OBJECTIF ÉNONCÉ 1 -> D’après l’extrait fourni, dans quel cas l’auteur de la lettre sur le journalisme se dit-il prêt à devenir journaliste ?
OBJECTIF ÉNONCÉ 2 -> Indiquez si chacune des affirmations suivantes concorde avec l’extrait fourni, en répondant par oui ou par non et en citant les mots décisifs. (a) Accepter la proposition reviendrait à repousser une nouvelle fois la date des examens. (b) L’homme dont il est question apprécie le journalisme. (c) La lettre sur le journalisme date du 5 novembre 1919.

EXTRAIT FOURNI ->
################

Aussi, je ne sais à quoi me résoudre. Tous mes désirs se coalisent pour que j’accepte votre proposition. Mais l’accepter, c’est encore remettre la date de mes examens ; il est vrai que ce serait peut-être la même chose si je n’acceptais pas.

En toute sincérité, je vous soumets mes perplexités espérant que vous me donnerez le conseil qui me guidera.

Il n’aime pas le journalisme, ai-je dit. La petite expérience qu’il en possède l’a suffisamment édifié sur les périls du métier à qui manque l’irrésistible vocation. Dans une lettre du 5 novembre 1919, il m’explique là-dessus, en toute franchise, son sentiment :

Vous me parlez de journalisme dans votre dernière lettre. J’ai toujours cru que cette profession vidait un homme de ses idées à mesure qu’elles naissent et que sa sève ainsi appauvrie constamment l’empêche de pousser une végétation puissante. À moins que le tempérament soit très robuste, la nature très riche, ce dont il est difficile de se flatter. C’est vous dire que je ne serai jamais journaliste que par nécessité.

################

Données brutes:
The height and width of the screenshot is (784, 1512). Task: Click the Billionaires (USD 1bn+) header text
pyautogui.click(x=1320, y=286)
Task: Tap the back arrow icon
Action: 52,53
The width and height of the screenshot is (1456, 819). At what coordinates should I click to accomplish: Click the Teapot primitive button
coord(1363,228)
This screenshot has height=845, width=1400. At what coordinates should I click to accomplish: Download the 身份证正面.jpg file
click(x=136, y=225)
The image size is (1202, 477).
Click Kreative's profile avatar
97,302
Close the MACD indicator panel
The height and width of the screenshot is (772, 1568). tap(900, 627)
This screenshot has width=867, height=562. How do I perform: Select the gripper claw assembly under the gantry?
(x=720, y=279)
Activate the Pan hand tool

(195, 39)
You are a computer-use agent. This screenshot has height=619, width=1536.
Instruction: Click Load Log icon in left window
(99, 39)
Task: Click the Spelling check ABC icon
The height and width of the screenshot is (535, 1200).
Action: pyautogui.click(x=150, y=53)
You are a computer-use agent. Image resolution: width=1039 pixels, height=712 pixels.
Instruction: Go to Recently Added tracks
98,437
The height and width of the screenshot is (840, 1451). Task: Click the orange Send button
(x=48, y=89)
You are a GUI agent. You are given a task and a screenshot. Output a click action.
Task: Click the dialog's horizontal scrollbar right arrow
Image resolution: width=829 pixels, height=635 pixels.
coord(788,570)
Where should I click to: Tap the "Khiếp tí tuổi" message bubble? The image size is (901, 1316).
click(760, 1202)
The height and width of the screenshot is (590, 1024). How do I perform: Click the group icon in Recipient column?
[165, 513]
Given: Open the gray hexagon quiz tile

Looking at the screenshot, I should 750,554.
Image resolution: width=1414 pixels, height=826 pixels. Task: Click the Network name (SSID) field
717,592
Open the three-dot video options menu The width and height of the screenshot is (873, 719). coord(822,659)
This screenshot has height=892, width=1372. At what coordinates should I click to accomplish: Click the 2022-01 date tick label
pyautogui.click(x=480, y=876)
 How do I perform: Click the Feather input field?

################

CORRIGÉ DE L’EXERCICE 1 -> Uniquement par nécessité.

CORRIGÉ DE L’EXERCICE 2 ->
(a) Oui : « l’accepter, c’est encore remettre la date de mes examens ».
(b) Non : « Il n’aime pas le journalisme ».
(c) Oui : « Dans une lettre du 5 novembre 1919 ».